Anyone participating in the development of spaces and places and meaningful engagements within the communities they build into might be interested in the principles and phenomenon of creative clusters, and their benefits.
Creative clusters are basically a scene made up of primary makers/creators along with small, specialised secondary and tertiary enterprises that support them (often highly individualised businesses in their own right). Clusters and scenes set the character and tone of a place.
Poets, authors, painters, photographers, playwrights, sculptors, jewellery-makers, costume designers, filmmakers, et al are historically sensitive to rising rents and need specialised spaces to work in. Preserving and encouraging inner city creative scenes where these people can work ensures that our urban centres feature something more than cashed up, high-tech startups, digital agencies and sleek architecture firms.
The consequence of erasing urban makers and creators from ‘the mix’ is erosion of creative clusters which then leads to, decimation—if not annihilation—of the original vibe, attitude and character that made a place so interesting and appealing to begin with.

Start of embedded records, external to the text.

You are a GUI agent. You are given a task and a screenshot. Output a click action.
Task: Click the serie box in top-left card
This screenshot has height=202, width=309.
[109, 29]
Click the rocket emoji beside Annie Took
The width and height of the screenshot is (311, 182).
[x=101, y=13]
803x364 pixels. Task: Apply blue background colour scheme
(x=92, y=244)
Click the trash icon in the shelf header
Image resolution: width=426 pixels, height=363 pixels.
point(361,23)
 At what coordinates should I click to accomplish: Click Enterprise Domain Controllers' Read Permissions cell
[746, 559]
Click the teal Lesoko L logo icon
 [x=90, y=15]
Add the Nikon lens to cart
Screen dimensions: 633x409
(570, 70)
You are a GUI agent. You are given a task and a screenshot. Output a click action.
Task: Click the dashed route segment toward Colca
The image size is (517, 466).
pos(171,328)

The famed twelve-storey Chelsea Hotel, opened in 1884, within cooee of New York City’s then bohemian Greenwich Village and theatre district, is a prime example of a developer purposefully ensuring creative practitioners had a place to work, connect and rub shoulders with others in. Writers, artists, filmmakers, rockers, composers, poets, actors, dancers, designers, choreographers, curators, critics—creators of all kinds—produced an abundance of iconic works behind those three-feet deep, red brick walls. The Chelsea is now recognised as a city landmark and a crucible for creativity.